II.3. Pitch for preserving SPI option value

In parallel with the research threads above, we aim to write a clear “pitch” for why AI developers should care about SPI lock-out. The target audience is technical staff at AI companies who make decisions about model training, deployment, and commitments, but who may not be familiar with open-source game theory. The goal at this stage is to help build coordination on preserving SPI option value where feasible, not to push for expensive or far-reaching changes to AI training.

The pitch would cover:

  • what SPIs are and why they’re an unusually robust way to mitigate catastrophic conflict;
  • historical precedents for SPIs (e.g., single combat or “counting coup” [10]), with discussion of important disanalogies;
  • examples of SPI-undermining behavior and reasoning by frontier models (from Part I);
  • discussion of why further research on the incentives for SPIs might be time-sensitive (from Part II.1);
  • concrete examples of how current AI practices (training objectives, deployment commitments, etc.) could inadvertently lock out SPIs, and low-cost practices to mitigate these failures (from Parts II.1 and II.2).

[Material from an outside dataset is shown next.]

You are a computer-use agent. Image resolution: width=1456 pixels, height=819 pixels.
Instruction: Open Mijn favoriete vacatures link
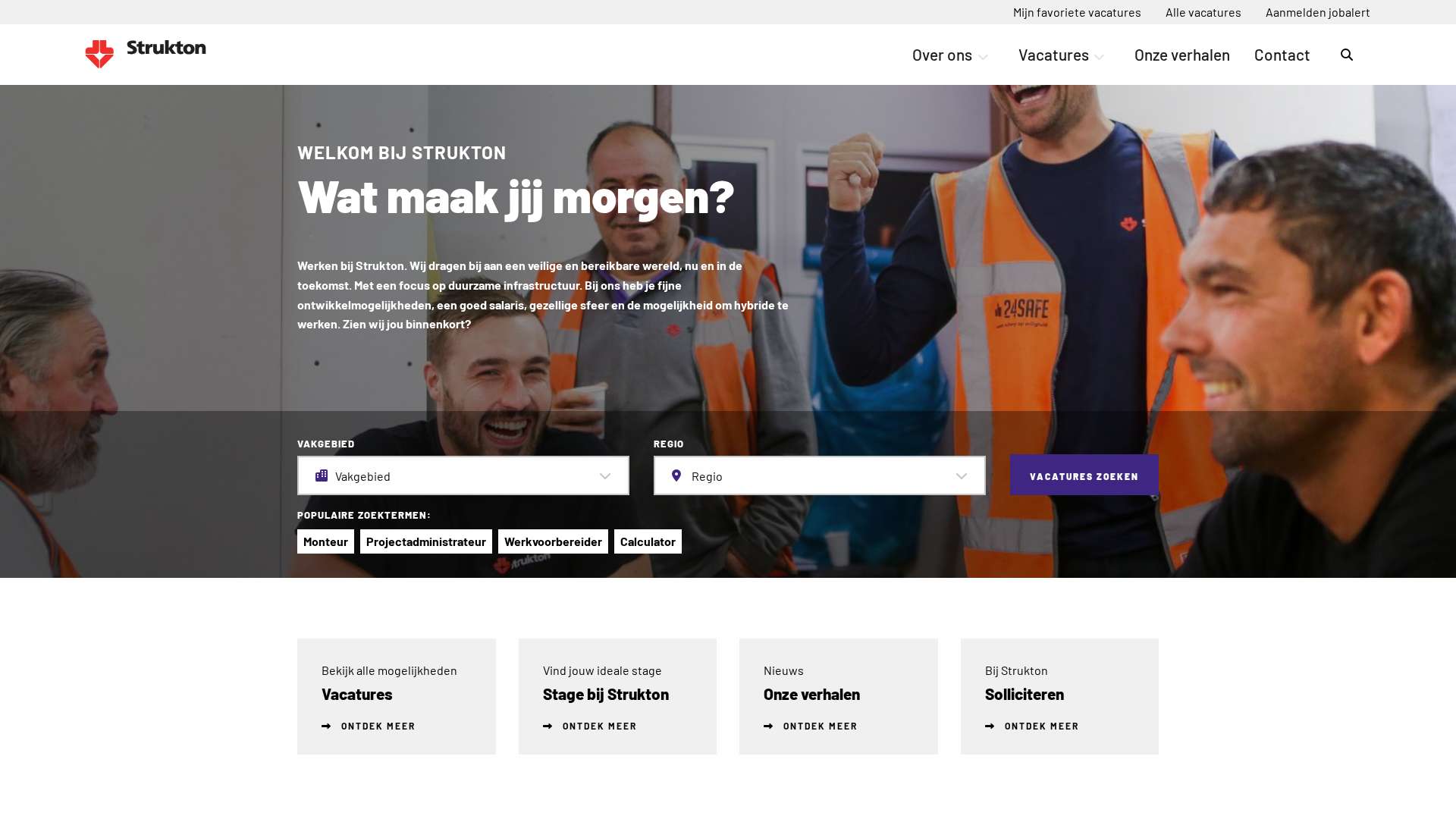[1077, 12]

III. Preparing for automation of SPI research

Various open conceptual questions about SPIs seem important, yet less tractable or urgent than those in Part II. For example: Which attitudes that AIs might have about decision theory could shape their incentives to use SPIs? And given that these decision-theoretic attitudes aren’t self-correcting (Cooper et al.), how might future AIs’ incentives to use SPIs be path-dependent on earlier AIs’/humans’ attitudes (even if these aren’t “locked in”)? We want to get into a strong position to delegate these questions to future AI research assistants.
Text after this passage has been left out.